4. Bespreking van het cassatiemiddel
4.1
Het middel bestaat uit twee onderdelen. Het eerste onderdeel richt zich – zakelijk weergegeven – tegen de verwerping door het Hof van grief 5 in rov. 2.10 EV-Hof. Grief 5 was gericht tegen de verwerping door het GEA (in zijn rov. 4.23 en 4.25) van het beroep van koper op dwaling op grond van de overbouw.11.Het tweede onderdeel bevat een voortbouwklacht.
Onderdeel 1: beroep op dwaling
4.2
Onderdeel 1 keert zich tegen rov. 2.10 EV-Hof, die ik hier nog een keer aanhaal:
“2.10. Grief 2 faalt derhalve eveneens. De overige grieven hangen samen met de grieven 1 en 2 en delen hun lot.”
4.3
Het onderdeel bestaat uit drie subonderdelen (1.1 t/m 1.3).

■ VASTGELEGDE GEGEVENS:
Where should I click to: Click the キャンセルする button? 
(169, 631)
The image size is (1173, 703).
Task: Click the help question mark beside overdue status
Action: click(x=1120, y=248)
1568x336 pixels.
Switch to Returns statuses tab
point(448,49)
--
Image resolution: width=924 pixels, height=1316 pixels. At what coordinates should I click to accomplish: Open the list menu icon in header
---
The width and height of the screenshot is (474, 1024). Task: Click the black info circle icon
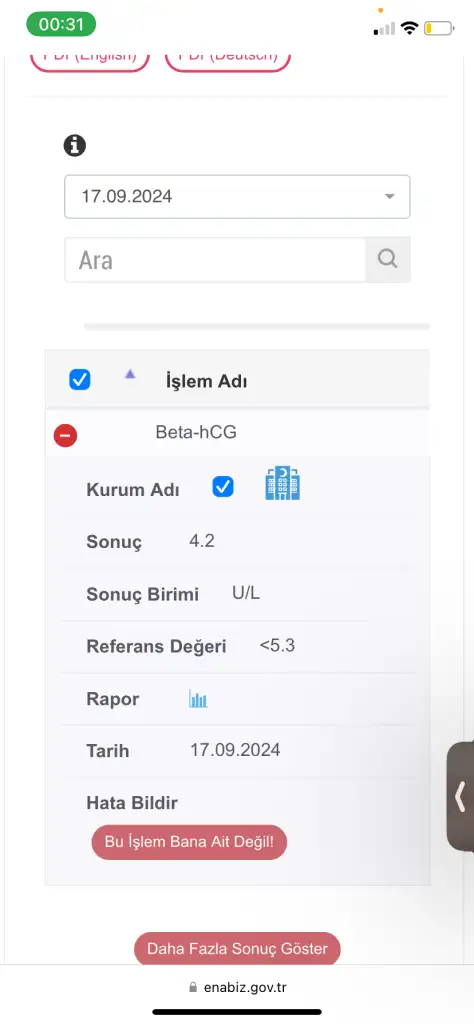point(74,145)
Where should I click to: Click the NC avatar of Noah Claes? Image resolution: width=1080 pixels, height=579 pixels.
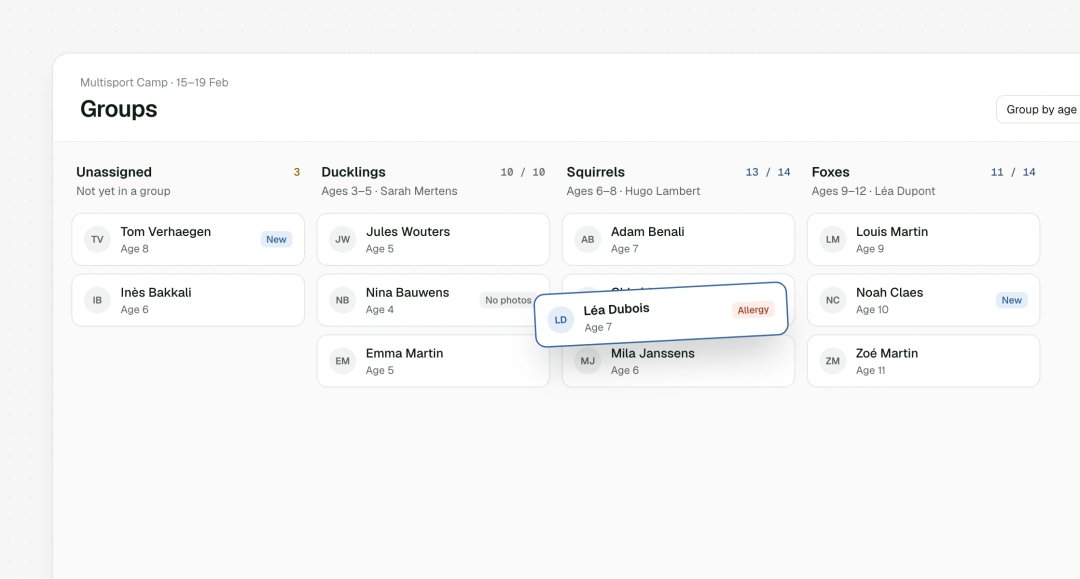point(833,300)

■ DOELEN:
A – Vertaal de zin "Het onderdeel bestaat uit drie subonderdelen (1.1 t/m 1.3)." uit het fragment over het cassatiemiddel in het Engels.
B – Waartegen was grief 5 volgens het fragment over het cassatiemiddel gericht?
C – Hervat het fragment over het cassatiemiddel na de laatste zin ervan.
Deze gegevens hebben niets te maken met het fragment over het cassatiemiddel.

■ VERWACHTE RESULTATEN:
A – The part consists of three sub-parts (1.1 to 1.3).

B – Tegen de verwerping door het GEA (in zijn rov. 4.23 en 4.25) van het beroep van koper op dwaling op grond van de overbouw.

C –
4.4
Subonderdeel 1.1 klaagt primair dat dit oordeel met betrekking tot grief 5 (als begrepen onder ‘de overige grieven’) blijk geeft van een onjuiste rechtsopvatting. Door te oordelen dat grief 5 samenhangt met de grieven 1 en 2 en daarom hun lot deelt, miskent het hof dat het beoordelingskader van de grieven 1 en 2 (opschorting) een ander beoordelingskader is dan dat van grief 5 (dwaling). De verwerping van een beroep op opschorting kan de verwerping van een beroep op dwaling dan ook niet (zonder meer) dragen. Het Hof heeft ten onrechte nagelaten afzonderlijk te beoordelen of de overeenkomst vernietigbaar was op grond van dwaling. Voor het geval het Hof dit niet heeft miskend, klaagt koper subsidiair dat het oordeel onbegrijpelijk is, nu – gelet op het verschil in beoordelingskader – niet valt in te zien dat grief 5 samenhangt met de grieven 1 en 2 en (wel zodanig dat) deze het lot van die grieven deelt. In ieder geval is het oordeel van het Hof niet of onvoldoende gemotiveerd, nu zonder (nadere) motivering niet voldoende duidelijk is waarop het Hof zijn oordeel baseert dat grief 5 samenhangt met de grieven 1 en 2 en hun lot deelt.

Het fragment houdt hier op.